While being strip-searched during his admission to Florida's Pinellas County Jail, 40-year-old Wesley Scott removed three syringes from his rectum and handed them to an officer. Scott, who at the time of his arrest on a drugs-related warrant, had assured the officer patting him down that there was no contraband concealed on or within his person, has therefore been charged with introducing illegal items into a correctional facility, along with various drugs offences. He responded to the charges by explaining that the syringes were not his.
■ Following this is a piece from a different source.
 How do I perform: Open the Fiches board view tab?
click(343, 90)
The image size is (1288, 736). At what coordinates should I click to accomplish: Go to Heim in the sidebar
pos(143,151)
Marissa Tietsort, 28, is a Wisconsin child-minder who decided to keep her young charges' mother from discovering that one of them had died under her care. Allegedly, Tietsort dressed the relevant infant in winter clothes and took the corpse and other children to McDonald's before the mother collected her kids. Upon realising that the two-month-old baby wasn't merely sleeping, the mother contacted the authorities. An autopsy revealed that he had died of multiple-impact blunt-force trauma to the head.
The next day, Tietsort was found at a hotel with her boyfriend and was arrested - on a child-abuse charge from a few months back: the contention was that she had injured an 11-month-old girl's face, while Tietsort maintained that the girl had toppled from a sofa. No charges were filed in connection with an earlier case in which a baby suffered skull fractures that Tietsort claimed came from children fighting over a bottle.
She is being charged with intentional homicide for the latest incident, and a judge has released her on a $500,000 cash bond on condition that she not have contact with children. Tietsort is now pregnant with her sixth child.
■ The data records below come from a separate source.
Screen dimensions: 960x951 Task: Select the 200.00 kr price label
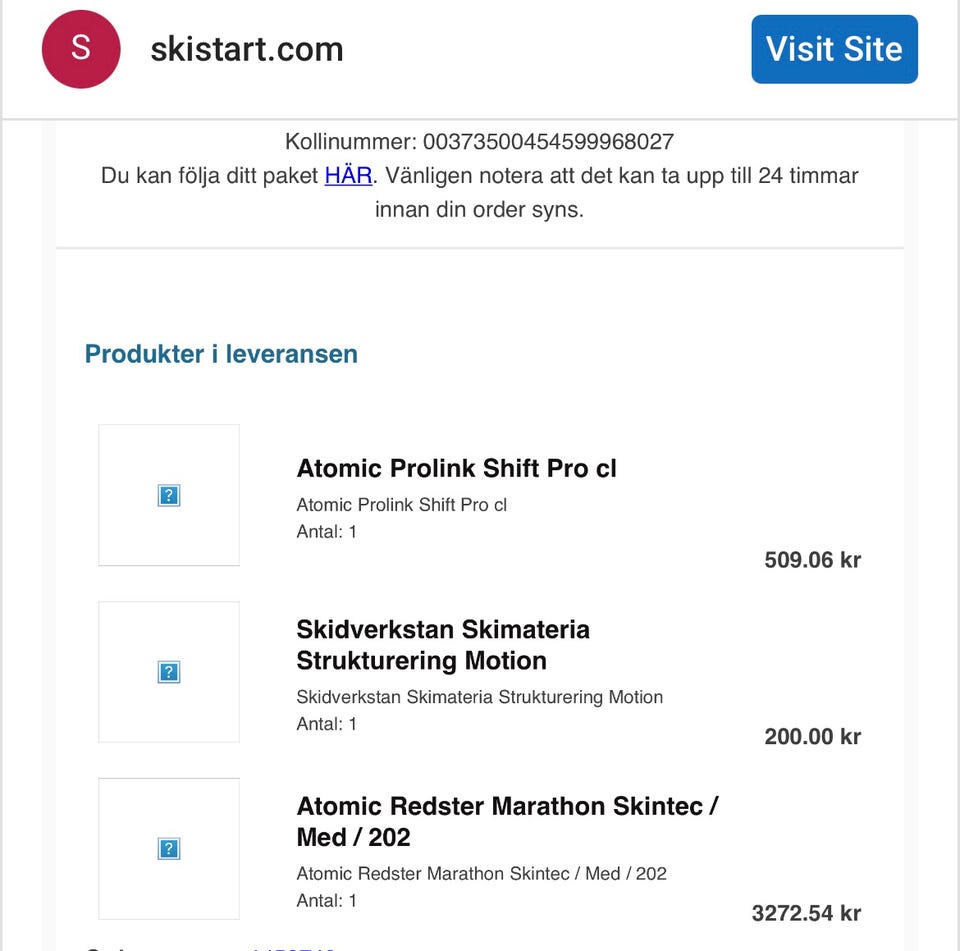point(812,736)
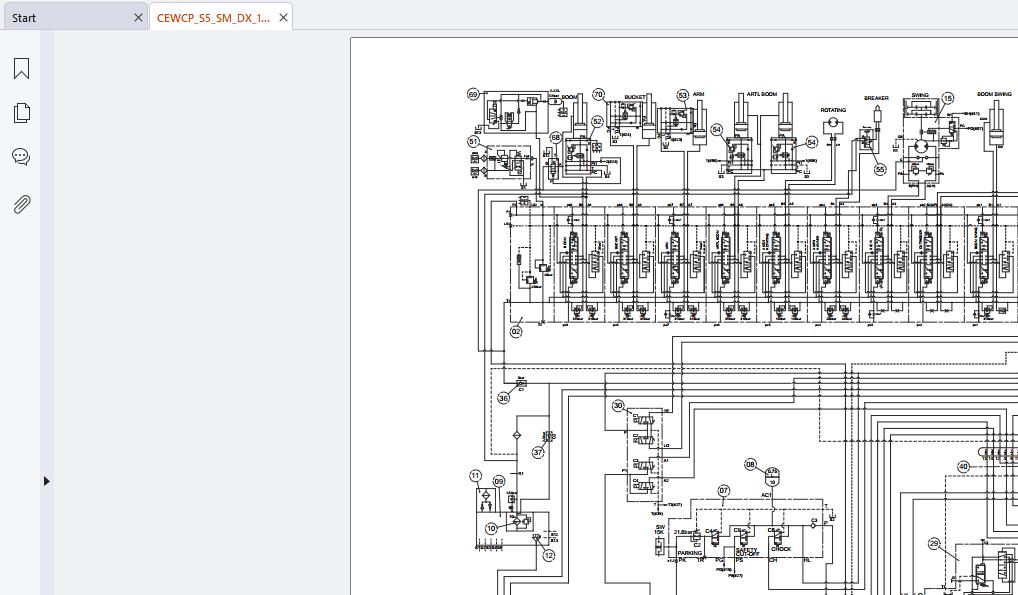Open the Bookmarks panel icon
This screenshot has height=595, width=1018.
[x=21, y=68]
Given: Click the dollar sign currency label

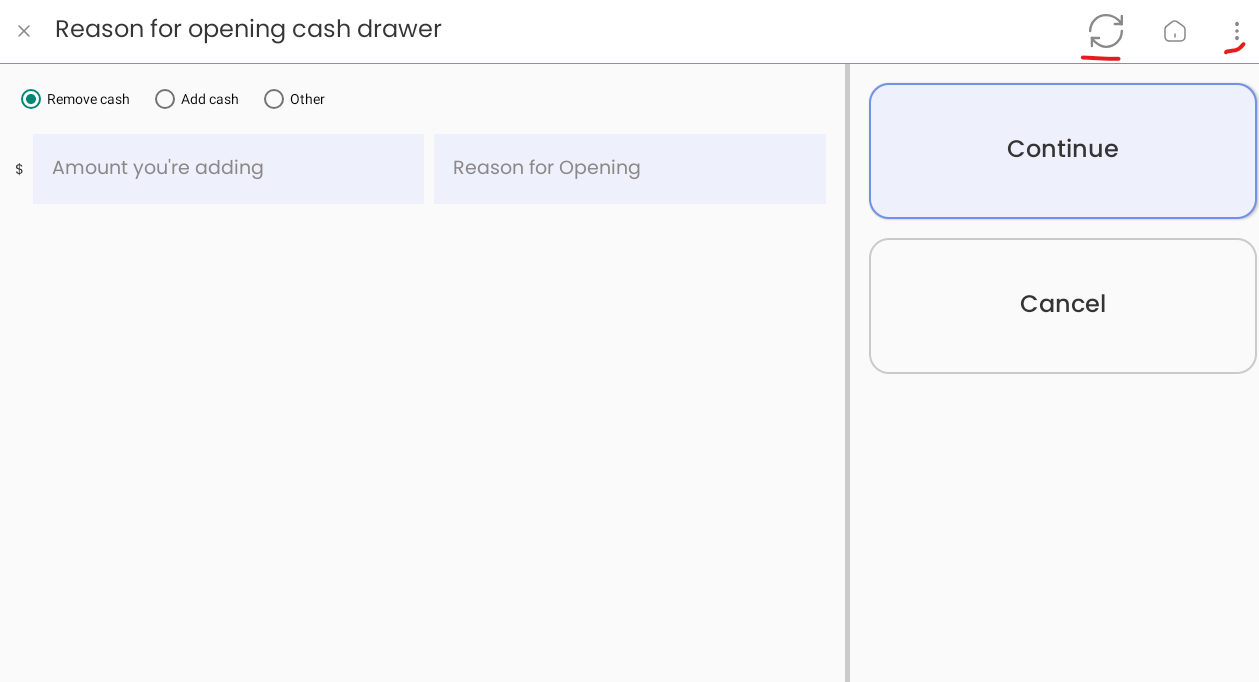Looking at the screenshot, I should (19, 169).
Prosecutors in New York are charging Renee Burke, 40, with putting antifreeze in assorted beverages in her estranged husband's flat on three separate occasions. The motive cited for this is a desire to end a custody battle via his death. The older of the two children at the centre of the custody battle is an eight-year-old girl, whom surveillance-camera footage reportedly shows helping open a wine bottle during one of the poisoning attempts. The other child is a four-year-old boy who told his child-minder that a child's bottle in the home contained something for 'Daddy's drink'.
Burke's husband allegedly noticed a foul taste each time he drank an antifreeze-laced beverage so spat it out. His primary custody of the children might well continue, while Burke could spend up to 25 years in prison.

Mercedes Walker visited a block of flats in Memphis, Tennessee, with a yellow card attached to a glue trap for mice. She inserted this into the slot in the complex's after-hours deposit box and went fishing for rent cheques. Just as she gave up, the car waiting for her drove off. This left her on her own, apart from the security guard who was watching.
The guard summoned the police, who arrested Walker on charges of both attempted and successful burglary: her fishing expedition the previous night had netted her a money order for $294.

The police in Layton, Utah, have urged members of the public not to accept an online 'challenge' associated with the film Bird Box. This follows an incident in which a teenager drove into oncoming traffic while her hat was pulled over her eyes. Police Lieutenant Travis Lyman said that he never thought he'd have to warn people not to drive while blindfolded. Netflix, the film's producer, had issued a similar warning a few days before the Utah incident.